» **Passage to read**:
Wednesday, December 3, 2008
I just tiled a phone booth.
Actually, I think it is smaller than your standard phone booth. Certainly smaller than the Tardis.
This has got to be the world's smallest shower stall outside of a motor home. It measures barely 25 inches on a side inside. It is teeny. And the worst part?
I built it that way.
See, I've been working on a little cabin - one of those summer places you stay when you go on vacation. Nice little units. Nothing big, but with a smell of salt air and quiet surroundings. Just what you want on vacation in Maine. View of the cove and everything. OK. So the old shower was one of those free-standing units made of semi-rigid plastic frame and flexible vinyl walls. Icky. Well, the base was just so utterly stained as to be simply useless, so the owners decided to rip it out. Can't blame them a bit. Only the base was about 30 by 30 inches. No problem, says they, and they run up to the big orange box and come back with the smallest shower stall in the place. Only it's 32 inches on a side. Uh-oh. 32 inches means we're into the toilet tank on one side (the tank is already against the far wall) and an inch and a half into the glass of the bathroom window. Oh dear.

» **Raw data**:
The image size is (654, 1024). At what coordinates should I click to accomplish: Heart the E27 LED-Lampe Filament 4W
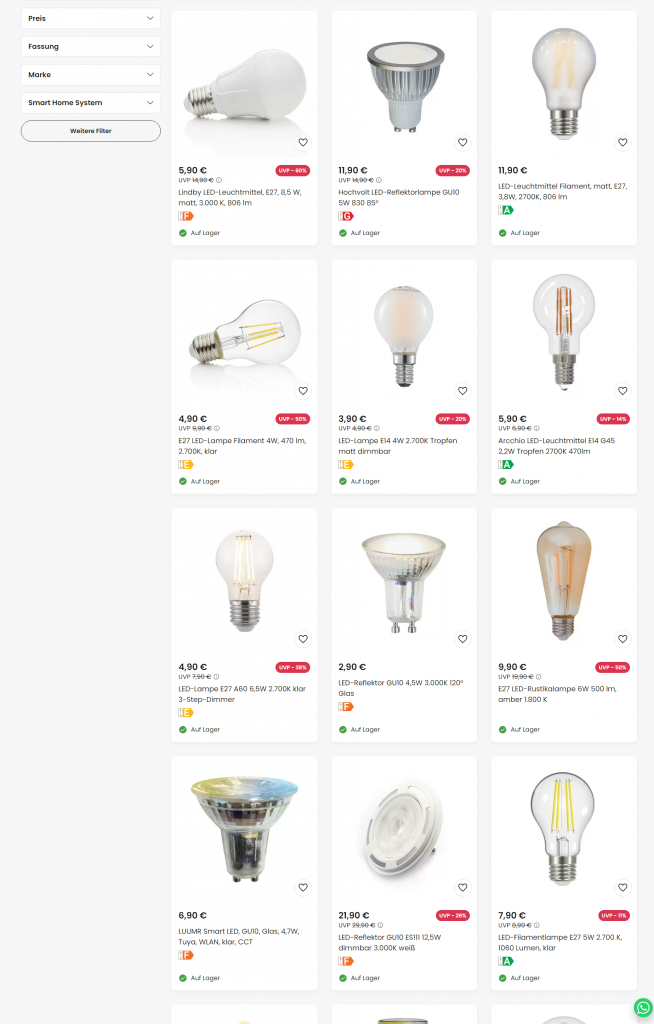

» **Given request 1**: In the post about the tiny shower stall, duplicate the passage starting with "See, I've been" and going on through "window. Oh dear.".
» **Given request 2**: According to the post about the tiny shower stall, what were the measurements of the old shower's base?

» **Correct answer 1**:
See, I've been working on a little cabin - one of those summer places you stay when you go on vacation. Nice little units. Nothing big, but with a smell of salt air and quiet surroundings. Just what you want on vacation in Maine. View of the cove and everything. OK. So the old shower was one of those free-standing units made of semi-rigid plastic frame and flexible vinyl walls. Icky. Well, the base was just so utterly stained as to be simply useless, so the owners decided to rip it out. Can't blame them a bit. Only the base was about 30 by 30 inches. No problem, says they, and they run up to the big orange box and come back with the smallest shower stall in the place. Only it's 32 inches on a side. Uh-oh. 32 inches means we're into the toilet tank on one side (the tank is already against the far wall) and an inch and a half into the glass of the bathroom window. Oh dear.

» **Correct answer 2**: About 30 by 30 inches.